**Work request 1:**
Translate this sentence from the passage on carbon pricing and travel into French: "Many ferries will carry cars, so there is flexibility not otherwise available."
**Work request 2:**
Transcribe word for word the stretch of the passage on carbon pricing and travel between "My parents emigrated" and "LNG has got.", inclusive.

**Source text:**
------------------------------------------------------------------------
So IMO there’s a very narrow window where society could raise carbon pricing enough to all-but cancel air travel and still have any meaningful remaining demand for long distance travel by any means.
Assuming we have real carbon pricing with the full externalities priced in:
The embedded transportation costs of goods would be vastly larger, so goods from raw material to finished product would be sourced much closer to point of use, or done without altogether. The rank and file citizenry would stay-cation; longer-distance leisure travel would drop to near zero, and with it the entire tourism economy. The wealthy and big business leadership would move about with impunity as they do now since they’re simply not price sensitive in the slightest.
At least all the above would be true if carbon pricing went up faster than adaptations could be made. The trick is to make the taxes or whatever sting enough to spur action without hurting so much as to kill the demand that funds the profits that fund the research to make the adaptations. And, as with luring the donkey with a carrot on a fishing pole, as industry catches up to making the taxes hurt less, they need to be steadily increased to keep the pain = pressure on for more adaptation until we get to true zero, not the “convenient zero” that comes when you carefully ignore the contributions of this, that, and the other well-connected exceptions.
Ships do provide a viable transportation, but only for shorter journeys. We tend to call them ferries.
Cruise ships are an anomaly, mostly the passengers have no care where the ship goes, and if it sailed around in a circle they would probably be quite happy. Passengers pay to stay on the ship, and desire longer, not shorter stays aboard. Liners on the other hand involved destinations, and a desire to get somewhere fast. People pay more to stay less time aboard. Jet travel is hard to beat here. Prices are ridiculously low, and fast enough that the discomfort is bearable.
The problem most people have is time. A three week vacation is not going to be much of a holiday if two of the three weeks are spent in a box. People put up with a couple of days total in a long white tube. But it gets a bit wearing after that. (Those of us that live in Oz are resigned to lots of time in long white tubes to get most places.)
But ferrys work well in some parts of the world. When the journey (or a part) can be done in a day, and you can hotel hop along a coast, taking time to enjoy things, sea travel works for the leisure traveller. Many ferries will carry cars, so there is flexibility not otherwise available. Many ferries have no need of cabin accommodation, and can pack passengers in.
I can’t see many Australians ferry hopping their way to Europe, even if a service was established. But back in the glory days of flying boats, it wasn’t vastly different. One did need to be seriously rich, in both time and money.
My parents emigrated to Oz from the UK by ship. In principle I have made the journey from Oz to the UK and back by ship as well, but I was 2, so I have no recollection. But it wasn’t that long ago that it was the accepted thing.
One notes that in the world cargo ships that LNG is being seriously considered for new ships, with at least a few already launched. The sulphur emission restrictions have made things harder, and advances in getting diesels to run on LNG have pushed things along. Ubiquity of LNG facilities around the world as a result of mass transport of LNG as a commodity make logistics viable. Not quite a zero carbon fuel, but steps on the way. Hydrogen looks a lot closer when you consider how far along LNG has got.
------------------------------------------------------------------------
**Given data:**

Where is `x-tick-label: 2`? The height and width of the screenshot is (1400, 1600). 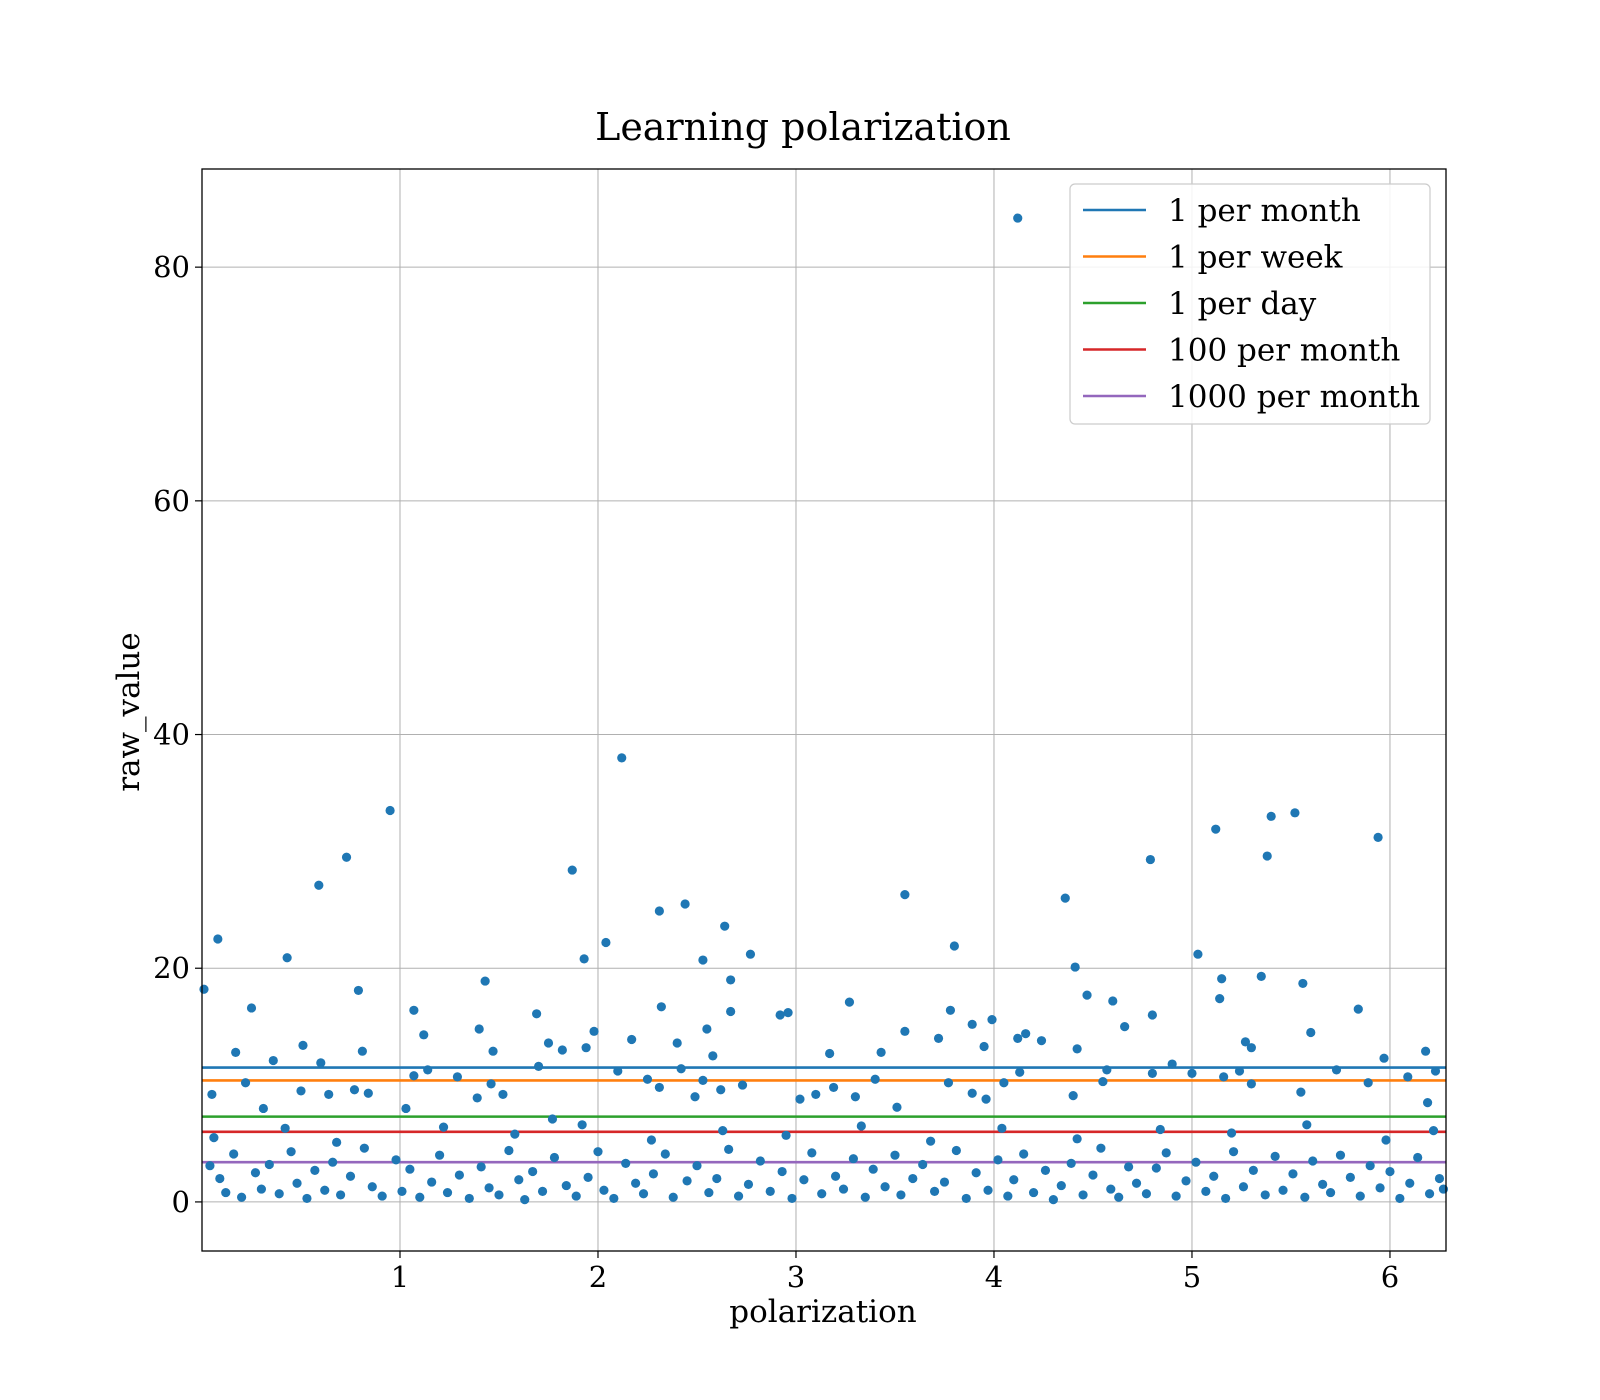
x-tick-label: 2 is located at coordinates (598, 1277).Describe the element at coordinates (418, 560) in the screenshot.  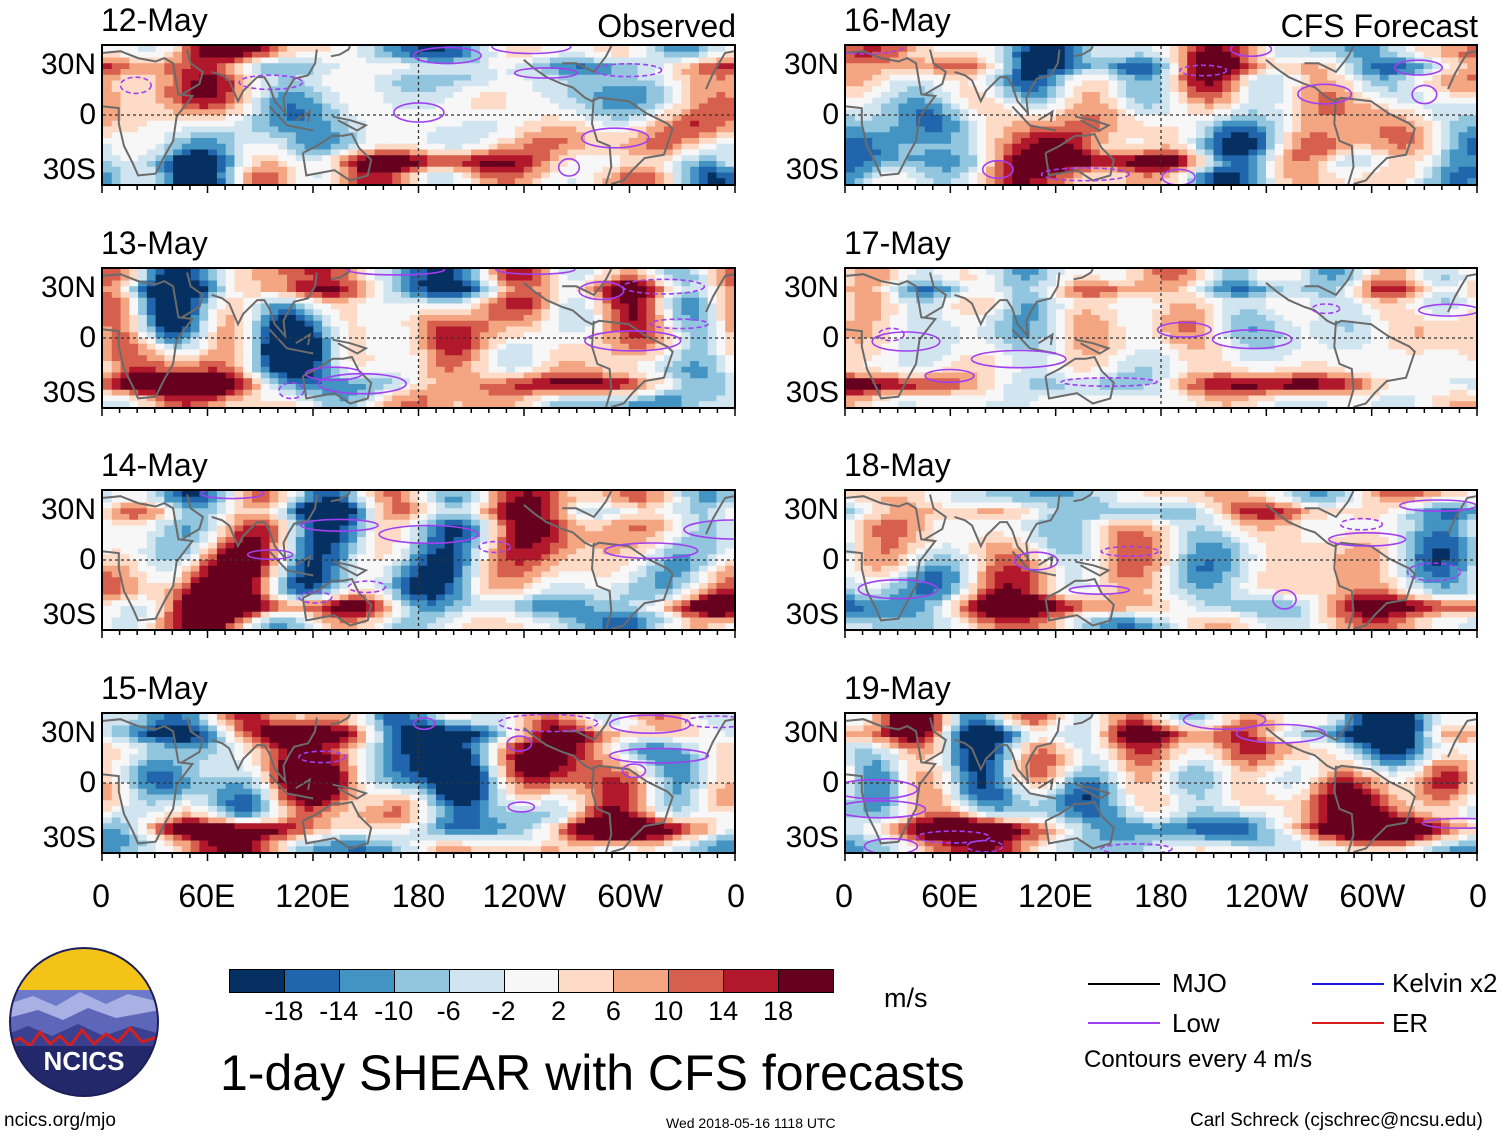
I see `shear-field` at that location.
------------------------------------------------------------------------
**Exercise output 1:**
Beaucoup de ferries transportent des voitures, ce qui offre une flexibilité qu'on ne trouve pas autrement.

**Exercise output 2:**
My parents emigrated to Oz from the UK by ship. In principle I have made the journey from Oz to the UK and back by ship as well, but I was 2, so I have no recollection. But it wasn’t that long ago that it was the accepted thing.
One notes that in the world cargo ships that LNG is being seriously considered for new ships, with at least a few already launched. The sulphur emission restrictions have made things harder, and advances in getting diesels to run on LNG have pushed things along. Ubiquity of LNG facilities around the world as a result of mass transport of LNG as a commodity make logistics viable. Not quite a zero carbon fuel, but steps on the way. Hydrogen looks a lot closer when you consider how far along LNG has got.